Some of it is from increased exposure to things which you might not be likely to encounter in day-to-day life. At least, until you're made aware of them and then you see them everywhere Read the article on Simpson's paradox. Do it now. It will take you maybe five minutes to read, another five to grasp. Again, this is Statistics 101 but you will see reports written which manage to forget it and draw false conclusions (cf the Berkeley example in that link) all the freaking time. There's a whole bunch of stuff like this which an introductory course would cover, which really makes you think, and which is just ignored.

But I think some of the real value is less easily definable, is easily written off as 'soft' skills, and really comes just from the experiences you're put through. You have critical thinking, but with a set of tools that let you formalize it. Maybe I'm straying a litle towards the scientific method, but some of it comes from the way you have to ask 'why?' and understand that you don't just apply these tools blindly. Experience means you can rattle off a list of reasons that correlation might not imply causation, and see how to control for these. Similarly, you can look at a survey presented in the news and criticize its method and highlight sources of bias. And so on.
::::::::::
• Stated problem a:
Please reproduce the records between the line containing "What do you see at coordinates (664, 1392)" and the line containing "What do you see at coordinates (808, 627)", inclusive.
The records that come next are unrelated to the post on statistics.
::::::::::
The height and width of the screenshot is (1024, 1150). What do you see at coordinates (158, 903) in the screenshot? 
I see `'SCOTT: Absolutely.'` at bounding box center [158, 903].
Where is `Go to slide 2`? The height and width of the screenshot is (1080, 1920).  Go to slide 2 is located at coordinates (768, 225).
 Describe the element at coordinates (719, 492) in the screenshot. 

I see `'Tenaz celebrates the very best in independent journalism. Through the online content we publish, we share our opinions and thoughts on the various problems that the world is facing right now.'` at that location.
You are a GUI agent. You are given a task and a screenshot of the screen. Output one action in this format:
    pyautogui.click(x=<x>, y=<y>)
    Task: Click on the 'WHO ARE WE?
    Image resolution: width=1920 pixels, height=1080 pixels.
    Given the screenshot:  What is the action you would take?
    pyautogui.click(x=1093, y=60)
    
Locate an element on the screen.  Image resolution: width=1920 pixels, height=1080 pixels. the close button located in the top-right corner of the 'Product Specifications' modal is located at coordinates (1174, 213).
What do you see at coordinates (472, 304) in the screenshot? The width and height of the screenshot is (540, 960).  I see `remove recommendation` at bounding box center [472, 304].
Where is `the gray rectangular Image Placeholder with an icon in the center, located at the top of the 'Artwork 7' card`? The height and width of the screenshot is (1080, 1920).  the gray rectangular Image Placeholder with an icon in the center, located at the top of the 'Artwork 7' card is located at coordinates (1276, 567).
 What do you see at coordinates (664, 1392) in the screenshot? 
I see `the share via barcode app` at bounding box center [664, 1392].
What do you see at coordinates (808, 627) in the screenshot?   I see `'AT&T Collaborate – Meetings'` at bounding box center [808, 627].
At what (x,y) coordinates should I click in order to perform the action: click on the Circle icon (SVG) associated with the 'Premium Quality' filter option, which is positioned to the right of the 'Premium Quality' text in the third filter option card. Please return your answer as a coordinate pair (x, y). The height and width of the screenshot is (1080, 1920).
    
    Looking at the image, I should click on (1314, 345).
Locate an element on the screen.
::::::::::
• Stated problem b:
Write out the passage of the post on statistics between "But I think" and "bias. And so on.", inclusive.

• Exercise response a:
 What do you see at coordinates (664, 1392) in the screenshot? 
I see `the share via barcode app` at bounding box center [664, 1392].
What do you see at coordinates (808, 627) in the screenshot?   I see `'AT&T Collaborate – Meetings'` at bounding box center [808, 627].

• Exercise response b:
But I think some of the real value is less easily definable, is easily written off as 'soft' skills, and really comes just from the experiences you're put through. You have critical thinking, but with a set of tools that let you formalize it. Maybe I'm straying a litle towards the scientific method, but some of it comes from the way you have to ask 'why?' and understand that you don't just apply these tools blindly. Experience means you can rattle off a list of reasons that correlation might not imply causation, and see how to control for these. Similarly, you can look at a survey presented in the news and criticize its method and highlight sources of bias. And so on.